### Requirement:
Copy each of the entries below word for word, keeping every line the same.

### Data items:

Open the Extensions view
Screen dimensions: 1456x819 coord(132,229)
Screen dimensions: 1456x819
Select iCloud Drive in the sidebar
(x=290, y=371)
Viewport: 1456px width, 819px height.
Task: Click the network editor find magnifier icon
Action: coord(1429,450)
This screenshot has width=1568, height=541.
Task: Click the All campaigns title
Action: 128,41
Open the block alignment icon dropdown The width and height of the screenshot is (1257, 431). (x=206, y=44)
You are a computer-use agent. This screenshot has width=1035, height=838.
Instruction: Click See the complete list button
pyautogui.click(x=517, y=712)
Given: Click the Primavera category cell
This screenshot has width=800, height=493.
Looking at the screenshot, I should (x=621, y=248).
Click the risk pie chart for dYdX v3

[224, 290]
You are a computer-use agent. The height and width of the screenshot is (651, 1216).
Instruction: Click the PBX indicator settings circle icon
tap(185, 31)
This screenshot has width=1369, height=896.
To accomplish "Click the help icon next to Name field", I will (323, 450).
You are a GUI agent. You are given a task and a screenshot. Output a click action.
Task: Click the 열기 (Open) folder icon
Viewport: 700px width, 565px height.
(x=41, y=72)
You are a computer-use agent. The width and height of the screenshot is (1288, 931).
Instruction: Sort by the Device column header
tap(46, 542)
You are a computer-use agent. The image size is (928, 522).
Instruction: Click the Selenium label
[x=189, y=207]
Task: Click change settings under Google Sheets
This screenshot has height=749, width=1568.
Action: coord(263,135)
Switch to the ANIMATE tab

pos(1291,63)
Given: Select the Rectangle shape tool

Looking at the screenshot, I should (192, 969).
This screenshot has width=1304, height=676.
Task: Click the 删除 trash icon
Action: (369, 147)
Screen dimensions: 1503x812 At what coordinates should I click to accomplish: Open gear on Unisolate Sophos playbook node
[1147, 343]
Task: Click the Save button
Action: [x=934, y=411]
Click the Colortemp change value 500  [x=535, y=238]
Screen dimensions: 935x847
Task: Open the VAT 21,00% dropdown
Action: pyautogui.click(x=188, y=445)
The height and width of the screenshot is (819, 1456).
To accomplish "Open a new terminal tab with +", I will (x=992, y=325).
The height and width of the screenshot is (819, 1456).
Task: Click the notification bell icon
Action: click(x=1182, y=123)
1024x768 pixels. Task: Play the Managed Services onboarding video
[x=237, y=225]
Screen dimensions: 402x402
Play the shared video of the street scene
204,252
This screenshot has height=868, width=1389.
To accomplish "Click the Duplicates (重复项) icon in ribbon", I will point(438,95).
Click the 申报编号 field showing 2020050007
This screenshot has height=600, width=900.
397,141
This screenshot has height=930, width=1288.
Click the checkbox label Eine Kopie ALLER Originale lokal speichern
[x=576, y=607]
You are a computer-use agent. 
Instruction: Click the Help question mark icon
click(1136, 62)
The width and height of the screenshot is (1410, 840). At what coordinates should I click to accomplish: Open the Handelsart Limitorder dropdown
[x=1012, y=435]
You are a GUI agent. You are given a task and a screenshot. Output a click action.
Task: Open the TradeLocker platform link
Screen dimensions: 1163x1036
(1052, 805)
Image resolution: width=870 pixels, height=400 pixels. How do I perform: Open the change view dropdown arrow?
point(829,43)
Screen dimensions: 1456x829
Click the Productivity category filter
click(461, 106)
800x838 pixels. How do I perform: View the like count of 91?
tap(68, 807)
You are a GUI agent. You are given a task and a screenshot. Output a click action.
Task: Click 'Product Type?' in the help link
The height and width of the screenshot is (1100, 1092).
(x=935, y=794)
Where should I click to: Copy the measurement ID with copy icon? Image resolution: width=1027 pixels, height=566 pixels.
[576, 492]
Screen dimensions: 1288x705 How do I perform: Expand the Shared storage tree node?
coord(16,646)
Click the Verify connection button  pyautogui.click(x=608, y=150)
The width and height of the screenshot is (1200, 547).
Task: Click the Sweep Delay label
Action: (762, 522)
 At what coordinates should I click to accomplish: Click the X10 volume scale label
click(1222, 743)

### Result:
Open the Extensions view
Screen dimensions: 1456x819 coord(132,229)
Screen dimensions: 1456x819
Select iCloud Drive in the sidebar
(x=290, y=371)
Viewport: 1456px width, 819px height.
Task: Click the network editor find magnifier icon
Action: coord(1429,450)
This screenshot has width=1568, height=541.
Task: Click the All campaigns title
Action: 128,41
Open the block alignment icon dropdown The width and height of the screenshot is (1257, 431). (x=206, y=44)
You are a computer-use agent. This screenshot has width=1035, height=838.
Instruction: Click See the complete list button
pyautogui.click(x=517, y=712)
Given: Click the Primavera category cell
This screenshot has width=800, height=493.
Looking at the screenshot, I should (x=621, y=248).
Click the risk pie chart for dYdX v3

[224, 290]
You are a computer-use agent. The height and width of the screenshot is (651, 1216).
Instruction: Click the PBX indicator settings circle icon
tap(185, 31)
This screenshot has width=1369, height=896.
To accomplish "Click the help icon next to Name field", I will (323, 450).
You are a GUI agent. You are given a task and a screenshot. Output a click action.
Task: Click the 열기 (Open) folder icon
Viewport: 700px width, 565px height.
(x=41, y=72)
You are a computer-use agent. The width and height of the screenshot is (1288, 931).
Instruction: Sort by the Device column header
tap(46, 542)
You are a computer-use agent. The image size is (928, 522).
Instruction: Click the Selenium label
[x=189, y=207]
Task: Click change settings under Google Sheets
This screenshot has height=749, width=1568.
Action: coord(263,135)
Switch to the ANIMATE tab

pos(1291,63)
Given: Select the Rectangle shape tool

Looking at the screenshot, I should (192, 969).
This screenshot has width=1304, height=676.
Task: Click the 删除 trash icon
Action: (369, 147)
Screen dimensions: 1503x812 At what coordinates should I click to accomplish: Open gear on Unisolate Sophos playbook node
[1147, 343]
Task: Click the Save button
Action: [x=934, y=411]
Click the Colortemp change value 500  [x=535, y=238]
Screen dimensions: 935x847
Task: Open the VAT 21,00% dropdown
Action: pyautogui.click(x=188, y=445)
The height and width of the screenshot is (819, 1456).
To accomplish "Open a new terminal tab with +", I will (x=992, y=325).
The height and width of the screenshot is (819, 1456).
Task: Click the notification bell icon
Action: click(x=1182, y=123)
1024x768 pixels. Task: Play the Managed Services onboarding video
[x=237, y=225]
Screen dimensions: 402x402
Play the shared video of the street scene
204,252
This screenshot has height=868, width=1389.
To accomplish "Click the Duplicates (重复项) icon in ribbon", I will point(438,95).
Click the 申报编号 field showing 2020050007
This screenshot has height=600, width=900.
397,141
This screenshot has height=930, width=1288.
Click the checkbox label Eine Kopie ALLER Originale lokal speichern
[x=576, y=607]
You are a computer-use agent. 
Instruction: Click the Help question mark icon
click(1136, 62)
The width and height of the screenshot is (1410, 840). At what coordinates should I click to accomplish: Open the Handelsart Limitorder dropdown
[x=1012, y=435]
You are a GUI agent. You are given a task and a screenshot. Output a click action.
Task: Open the TradeLocker platform link
Screen dimensions: 1163x1036
(1052, 805)
Image resolution: width=870 pixels, height=400 pixels. How do I perform: Open the change view dropdown arrow?
point(829,43)
Screen dimensions: 1456x829
Click the Productivity category filter
click(461, 106)
800x838 pixels. How do I perform: View the like count of 91?
tap(68, 807)
You are a GUI agent. You are given a task and a screenshot. Output a click action.
Task: Click 'Product Type?' in the help link
The height and width of the screenshot is (1100, 1092).
(x=935, y=794)
Where should I click to: Copy the measurement ID with copy icon? Image resolution: width=1027 pixels, height=566 pixels.
[576, 492]
Screen dimensions: 1288x705 How do I perform: Expand the Shared storage tree node?
coord(16,646)
Click the Verify connection button  pyautogui.click(x=608, y=150)
The width and height of the screenshot is (1200, 547).
Task: Click the Sweep Delay label
Action: (762, 522)
 At what coordinates should I click to accomplish: Click the X10 volume scale label
click(1222, 743)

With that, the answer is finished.